**Work order:** Print the rows below unchanged, from the line containing "coordinates (584, 781)." through the line containing "coordinates (914, 264).".

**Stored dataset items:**
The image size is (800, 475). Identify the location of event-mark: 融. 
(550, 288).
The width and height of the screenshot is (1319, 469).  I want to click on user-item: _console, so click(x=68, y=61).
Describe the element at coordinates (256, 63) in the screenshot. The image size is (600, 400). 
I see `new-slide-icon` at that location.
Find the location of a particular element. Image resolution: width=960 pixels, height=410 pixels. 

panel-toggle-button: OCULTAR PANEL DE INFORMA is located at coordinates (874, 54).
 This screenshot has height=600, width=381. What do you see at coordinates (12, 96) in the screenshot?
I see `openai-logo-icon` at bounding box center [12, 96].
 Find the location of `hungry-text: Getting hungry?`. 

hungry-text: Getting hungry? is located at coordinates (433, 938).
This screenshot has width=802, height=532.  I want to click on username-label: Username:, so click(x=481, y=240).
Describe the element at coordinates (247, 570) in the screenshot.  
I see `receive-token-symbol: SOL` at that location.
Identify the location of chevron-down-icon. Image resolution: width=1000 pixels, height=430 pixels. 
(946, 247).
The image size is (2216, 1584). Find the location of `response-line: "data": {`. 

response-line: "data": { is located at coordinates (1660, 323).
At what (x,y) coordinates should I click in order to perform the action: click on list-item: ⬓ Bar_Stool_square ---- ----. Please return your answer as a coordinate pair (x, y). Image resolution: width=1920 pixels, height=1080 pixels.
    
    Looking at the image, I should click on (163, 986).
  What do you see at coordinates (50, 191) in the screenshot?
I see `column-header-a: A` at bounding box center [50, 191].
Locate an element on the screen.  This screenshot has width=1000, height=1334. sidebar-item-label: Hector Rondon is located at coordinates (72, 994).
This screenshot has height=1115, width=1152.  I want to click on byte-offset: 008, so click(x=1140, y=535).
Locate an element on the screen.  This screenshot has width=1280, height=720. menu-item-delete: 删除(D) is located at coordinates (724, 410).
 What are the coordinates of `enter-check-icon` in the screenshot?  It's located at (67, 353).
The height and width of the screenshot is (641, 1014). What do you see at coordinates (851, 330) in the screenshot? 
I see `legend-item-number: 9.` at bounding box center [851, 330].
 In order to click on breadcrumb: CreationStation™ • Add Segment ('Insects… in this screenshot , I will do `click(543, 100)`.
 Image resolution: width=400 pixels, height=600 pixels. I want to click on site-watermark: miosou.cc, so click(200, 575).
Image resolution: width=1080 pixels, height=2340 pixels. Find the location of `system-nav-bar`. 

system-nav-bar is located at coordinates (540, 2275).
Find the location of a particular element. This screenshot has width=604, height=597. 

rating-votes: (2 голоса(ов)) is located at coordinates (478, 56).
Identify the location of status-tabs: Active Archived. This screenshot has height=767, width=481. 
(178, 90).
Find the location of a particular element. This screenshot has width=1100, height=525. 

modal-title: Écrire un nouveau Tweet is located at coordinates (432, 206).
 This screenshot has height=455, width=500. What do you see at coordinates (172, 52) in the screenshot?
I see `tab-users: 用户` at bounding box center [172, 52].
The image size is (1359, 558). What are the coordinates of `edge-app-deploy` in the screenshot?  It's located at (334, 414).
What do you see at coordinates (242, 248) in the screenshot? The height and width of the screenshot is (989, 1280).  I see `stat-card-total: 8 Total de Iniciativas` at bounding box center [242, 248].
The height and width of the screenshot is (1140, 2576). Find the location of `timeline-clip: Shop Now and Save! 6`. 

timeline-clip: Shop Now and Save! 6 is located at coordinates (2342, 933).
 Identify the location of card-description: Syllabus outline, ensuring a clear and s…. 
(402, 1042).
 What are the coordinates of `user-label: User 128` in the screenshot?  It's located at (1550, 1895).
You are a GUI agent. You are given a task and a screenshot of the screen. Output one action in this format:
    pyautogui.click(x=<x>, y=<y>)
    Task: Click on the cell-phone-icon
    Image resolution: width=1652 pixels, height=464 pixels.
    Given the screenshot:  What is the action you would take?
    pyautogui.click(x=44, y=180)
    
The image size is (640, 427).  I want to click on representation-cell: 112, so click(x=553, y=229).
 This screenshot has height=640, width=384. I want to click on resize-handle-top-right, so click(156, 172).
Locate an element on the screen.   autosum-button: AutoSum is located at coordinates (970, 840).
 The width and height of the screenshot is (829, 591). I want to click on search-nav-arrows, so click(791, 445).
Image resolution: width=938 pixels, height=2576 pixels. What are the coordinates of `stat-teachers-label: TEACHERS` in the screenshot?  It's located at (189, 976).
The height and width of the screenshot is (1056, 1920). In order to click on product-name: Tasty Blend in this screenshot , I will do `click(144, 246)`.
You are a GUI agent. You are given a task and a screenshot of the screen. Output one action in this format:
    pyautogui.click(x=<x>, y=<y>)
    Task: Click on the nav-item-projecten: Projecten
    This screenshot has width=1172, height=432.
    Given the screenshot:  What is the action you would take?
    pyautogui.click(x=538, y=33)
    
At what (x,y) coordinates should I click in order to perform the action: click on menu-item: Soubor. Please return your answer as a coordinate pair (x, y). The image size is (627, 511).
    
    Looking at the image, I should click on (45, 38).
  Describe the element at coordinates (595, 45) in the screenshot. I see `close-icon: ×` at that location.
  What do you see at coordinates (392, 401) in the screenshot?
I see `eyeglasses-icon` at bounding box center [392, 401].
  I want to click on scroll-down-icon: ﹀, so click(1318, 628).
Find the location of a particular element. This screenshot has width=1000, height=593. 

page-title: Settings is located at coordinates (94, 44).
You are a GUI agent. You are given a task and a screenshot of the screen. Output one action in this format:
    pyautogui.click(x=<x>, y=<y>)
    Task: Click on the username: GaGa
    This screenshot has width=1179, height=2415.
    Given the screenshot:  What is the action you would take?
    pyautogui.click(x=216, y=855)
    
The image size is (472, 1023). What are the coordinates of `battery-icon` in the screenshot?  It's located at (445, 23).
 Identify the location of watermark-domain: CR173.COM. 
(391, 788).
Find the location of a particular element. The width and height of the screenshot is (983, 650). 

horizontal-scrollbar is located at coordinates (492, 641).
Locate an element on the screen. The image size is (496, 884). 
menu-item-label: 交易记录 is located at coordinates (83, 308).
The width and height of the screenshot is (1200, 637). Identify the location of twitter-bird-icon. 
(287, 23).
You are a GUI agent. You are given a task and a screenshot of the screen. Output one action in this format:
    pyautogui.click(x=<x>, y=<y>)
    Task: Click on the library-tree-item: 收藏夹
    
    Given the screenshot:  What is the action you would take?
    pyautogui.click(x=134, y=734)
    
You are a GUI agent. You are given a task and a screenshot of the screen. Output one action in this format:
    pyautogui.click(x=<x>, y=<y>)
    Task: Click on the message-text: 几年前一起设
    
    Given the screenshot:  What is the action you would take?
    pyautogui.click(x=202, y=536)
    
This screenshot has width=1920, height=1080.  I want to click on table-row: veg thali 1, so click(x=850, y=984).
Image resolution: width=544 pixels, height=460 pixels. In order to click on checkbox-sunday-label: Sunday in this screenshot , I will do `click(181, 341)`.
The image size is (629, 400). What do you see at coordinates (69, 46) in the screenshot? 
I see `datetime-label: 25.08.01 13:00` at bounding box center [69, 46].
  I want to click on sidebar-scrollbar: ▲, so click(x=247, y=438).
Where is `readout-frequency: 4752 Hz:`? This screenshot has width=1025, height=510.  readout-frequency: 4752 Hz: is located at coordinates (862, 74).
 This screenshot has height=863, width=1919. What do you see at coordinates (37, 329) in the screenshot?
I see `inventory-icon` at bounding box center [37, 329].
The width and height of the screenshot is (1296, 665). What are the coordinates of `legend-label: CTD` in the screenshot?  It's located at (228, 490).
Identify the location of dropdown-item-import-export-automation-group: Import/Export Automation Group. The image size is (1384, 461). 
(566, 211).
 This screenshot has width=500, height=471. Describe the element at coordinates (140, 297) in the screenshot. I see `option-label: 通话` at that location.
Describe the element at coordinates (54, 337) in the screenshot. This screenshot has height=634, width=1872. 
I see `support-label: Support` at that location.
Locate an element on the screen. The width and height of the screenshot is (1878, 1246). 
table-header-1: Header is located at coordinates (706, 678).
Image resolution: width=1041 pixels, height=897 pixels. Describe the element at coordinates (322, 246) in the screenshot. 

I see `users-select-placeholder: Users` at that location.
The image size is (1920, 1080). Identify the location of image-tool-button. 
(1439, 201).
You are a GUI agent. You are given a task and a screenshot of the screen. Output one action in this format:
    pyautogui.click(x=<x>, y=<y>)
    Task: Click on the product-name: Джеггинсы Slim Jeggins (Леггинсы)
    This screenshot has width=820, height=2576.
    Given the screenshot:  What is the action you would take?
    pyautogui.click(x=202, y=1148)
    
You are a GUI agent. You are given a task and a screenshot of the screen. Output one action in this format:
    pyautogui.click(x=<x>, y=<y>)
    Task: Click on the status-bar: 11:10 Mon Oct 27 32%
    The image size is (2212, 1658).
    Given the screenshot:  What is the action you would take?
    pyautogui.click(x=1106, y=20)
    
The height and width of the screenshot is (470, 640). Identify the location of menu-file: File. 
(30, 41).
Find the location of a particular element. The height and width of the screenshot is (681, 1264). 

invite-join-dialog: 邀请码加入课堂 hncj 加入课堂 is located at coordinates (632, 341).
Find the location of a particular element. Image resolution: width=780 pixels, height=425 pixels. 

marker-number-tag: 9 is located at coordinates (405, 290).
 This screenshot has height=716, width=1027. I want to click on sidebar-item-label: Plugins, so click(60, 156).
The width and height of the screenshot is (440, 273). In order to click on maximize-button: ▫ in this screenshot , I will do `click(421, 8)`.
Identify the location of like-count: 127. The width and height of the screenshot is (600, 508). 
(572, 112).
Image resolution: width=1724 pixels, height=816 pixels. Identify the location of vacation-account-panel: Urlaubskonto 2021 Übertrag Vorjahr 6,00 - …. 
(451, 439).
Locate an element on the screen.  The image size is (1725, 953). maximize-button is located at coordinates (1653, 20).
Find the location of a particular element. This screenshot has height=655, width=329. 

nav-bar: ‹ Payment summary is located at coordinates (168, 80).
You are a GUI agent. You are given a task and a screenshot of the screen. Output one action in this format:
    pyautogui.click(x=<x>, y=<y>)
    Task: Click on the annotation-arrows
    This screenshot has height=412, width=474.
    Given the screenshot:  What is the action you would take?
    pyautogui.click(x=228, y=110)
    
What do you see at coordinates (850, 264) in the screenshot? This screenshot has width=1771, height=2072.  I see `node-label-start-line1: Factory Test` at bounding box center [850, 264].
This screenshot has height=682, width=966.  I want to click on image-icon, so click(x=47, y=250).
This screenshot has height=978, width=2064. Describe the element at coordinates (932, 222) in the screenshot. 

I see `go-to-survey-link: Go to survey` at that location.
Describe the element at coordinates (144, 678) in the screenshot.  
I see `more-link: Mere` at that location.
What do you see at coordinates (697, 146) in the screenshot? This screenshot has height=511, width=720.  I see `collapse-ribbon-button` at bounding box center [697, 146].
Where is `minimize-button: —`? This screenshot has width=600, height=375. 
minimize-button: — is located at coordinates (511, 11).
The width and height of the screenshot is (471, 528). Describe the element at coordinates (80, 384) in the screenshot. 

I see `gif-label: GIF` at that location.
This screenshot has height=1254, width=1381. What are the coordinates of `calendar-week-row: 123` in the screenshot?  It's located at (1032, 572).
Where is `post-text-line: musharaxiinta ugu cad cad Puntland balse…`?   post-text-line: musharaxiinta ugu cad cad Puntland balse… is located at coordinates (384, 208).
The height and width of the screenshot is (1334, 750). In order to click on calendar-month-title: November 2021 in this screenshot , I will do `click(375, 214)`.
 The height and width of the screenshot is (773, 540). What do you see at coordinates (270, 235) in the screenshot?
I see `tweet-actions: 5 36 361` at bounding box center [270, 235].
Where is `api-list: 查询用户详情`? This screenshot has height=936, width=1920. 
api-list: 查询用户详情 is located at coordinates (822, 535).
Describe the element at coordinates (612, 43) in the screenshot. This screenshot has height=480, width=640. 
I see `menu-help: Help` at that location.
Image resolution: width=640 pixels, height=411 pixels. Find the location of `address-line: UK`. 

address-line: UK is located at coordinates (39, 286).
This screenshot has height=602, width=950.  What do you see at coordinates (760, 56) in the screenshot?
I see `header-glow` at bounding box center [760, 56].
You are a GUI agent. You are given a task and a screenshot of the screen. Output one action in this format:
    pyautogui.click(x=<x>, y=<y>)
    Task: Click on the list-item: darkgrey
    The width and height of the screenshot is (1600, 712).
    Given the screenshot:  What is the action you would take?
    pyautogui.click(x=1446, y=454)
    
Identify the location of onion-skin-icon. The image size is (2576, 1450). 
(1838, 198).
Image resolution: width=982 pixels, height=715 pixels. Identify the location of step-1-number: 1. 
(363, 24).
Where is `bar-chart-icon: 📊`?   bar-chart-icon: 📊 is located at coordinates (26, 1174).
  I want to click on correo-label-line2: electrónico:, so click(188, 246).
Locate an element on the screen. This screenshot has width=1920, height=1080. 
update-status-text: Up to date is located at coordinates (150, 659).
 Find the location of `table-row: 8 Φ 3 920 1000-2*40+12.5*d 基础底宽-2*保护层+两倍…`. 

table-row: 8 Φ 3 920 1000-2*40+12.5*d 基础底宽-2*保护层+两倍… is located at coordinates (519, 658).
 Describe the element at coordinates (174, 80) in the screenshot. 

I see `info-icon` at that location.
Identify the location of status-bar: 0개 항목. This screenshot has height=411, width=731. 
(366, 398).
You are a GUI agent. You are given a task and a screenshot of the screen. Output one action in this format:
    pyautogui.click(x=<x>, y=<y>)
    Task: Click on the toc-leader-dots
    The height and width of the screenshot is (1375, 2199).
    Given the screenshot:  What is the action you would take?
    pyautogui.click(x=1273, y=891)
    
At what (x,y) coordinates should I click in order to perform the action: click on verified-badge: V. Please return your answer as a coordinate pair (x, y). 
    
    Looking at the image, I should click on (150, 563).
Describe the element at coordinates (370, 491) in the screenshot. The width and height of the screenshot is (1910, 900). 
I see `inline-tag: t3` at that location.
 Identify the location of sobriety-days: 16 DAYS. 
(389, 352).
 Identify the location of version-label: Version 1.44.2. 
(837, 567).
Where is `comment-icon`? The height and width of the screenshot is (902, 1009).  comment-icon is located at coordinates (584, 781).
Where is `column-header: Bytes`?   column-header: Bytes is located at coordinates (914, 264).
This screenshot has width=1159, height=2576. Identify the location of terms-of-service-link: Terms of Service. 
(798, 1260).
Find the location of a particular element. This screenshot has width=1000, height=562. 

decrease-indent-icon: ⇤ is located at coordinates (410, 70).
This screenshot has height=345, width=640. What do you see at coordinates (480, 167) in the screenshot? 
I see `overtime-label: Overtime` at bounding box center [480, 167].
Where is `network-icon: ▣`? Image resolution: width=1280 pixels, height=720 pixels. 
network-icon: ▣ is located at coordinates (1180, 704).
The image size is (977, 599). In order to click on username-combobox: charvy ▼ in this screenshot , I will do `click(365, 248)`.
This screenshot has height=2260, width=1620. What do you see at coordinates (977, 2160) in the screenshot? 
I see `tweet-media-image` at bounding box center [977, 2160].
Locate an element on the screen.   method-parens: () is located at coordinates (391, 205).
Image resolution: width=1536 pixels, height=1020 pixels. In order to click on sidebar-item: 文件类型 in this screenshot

**Solution:**
Where is `comment-icon`? The height and width of the screenshot is (902, 1009).  comment-icon is located at coordinates (584, 781).
Where is `column-header: Bytes`?   column-header: Bytes is located at coordinates (914, 264).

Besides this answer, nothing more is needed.